For example, in a post r/Overtrackingone user said that the need for this phone made them feel bad for having a prepaid phone plan, writing in part: “I’m really sorry and weirdly embarrassed for not being able to meet this ‘standard’. [to] We can afford a phone contract, but here we are… Blizzard is the first company that made me feel too poor to play.”
And it’s as if Overwatch fans with prepaid phone plans won’t even be able to return to the original game. Blizzard shuts down Overwatch servers to prepare for the sequel’s launch this week.

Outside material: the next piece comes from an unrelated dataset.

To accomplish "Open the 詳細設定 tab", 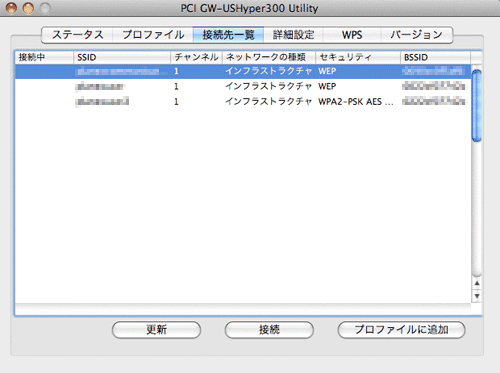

Instead, players who started Overwatch will be prompted to update to Overwatch 2. Blizzard has made the decision to shut down Overwatch 1 to maintain a unified player base in the new game.
When IGN reached out for comment, Blizzard responded by saying, “We plan to address this soon, possibly this afternoon.” We’ll update this story once Blizzard addresses the lack of access for users with prepaid phone plans.
That’s not the only issue Overwatch 2 faced during its launch week, as online players are also complaining about long queues. Multiple posts on Twitter mention waiting lines with more than 20,000 people lined up before them.
This is not unusual for major online games during their release times. Final Fantasy XIV fans are undoubtedly familiar. Blizzard also told IGN that there will be a communication later today addressing server wait times.
Class to get into Overwatch. Waited about 30 minutes for it to go from 400 in the queue to zero. When I went to the front it said ‘Searching for server’. When he found one, I was 30,000 in the queue.
No Overwatch for me today 🙃
— Skill Up (@SkillUpYT) October 5, 2022
On top of all that, the big headlines yesterday, A pair of DDoS attacks suffered on Overwatch 2 launch day. So, if you jumped into Overwatch 2 shortly after launch, you most likely experienced game crashes or other connectivity issues while Blizzard tried to fix server issues and stability.
Beneath all these problems, Overwatch 2 has a good game inside. reviewWe called the sequel great and said, “Overwatch 2 breathes new life into what was once the sharpest multiplayer shooter, before the edges are seriously dulled by Blizzard’s attention being diverted.”
Logan Plant is a freelance writer covering video game and entertainment news for IGN. He has more than six years of experience in the gaming industry, appearing on IGN, Nintendo Wire, Switch Player Magazine, and Lifewire. Find him on Twitter @LoganJPlant.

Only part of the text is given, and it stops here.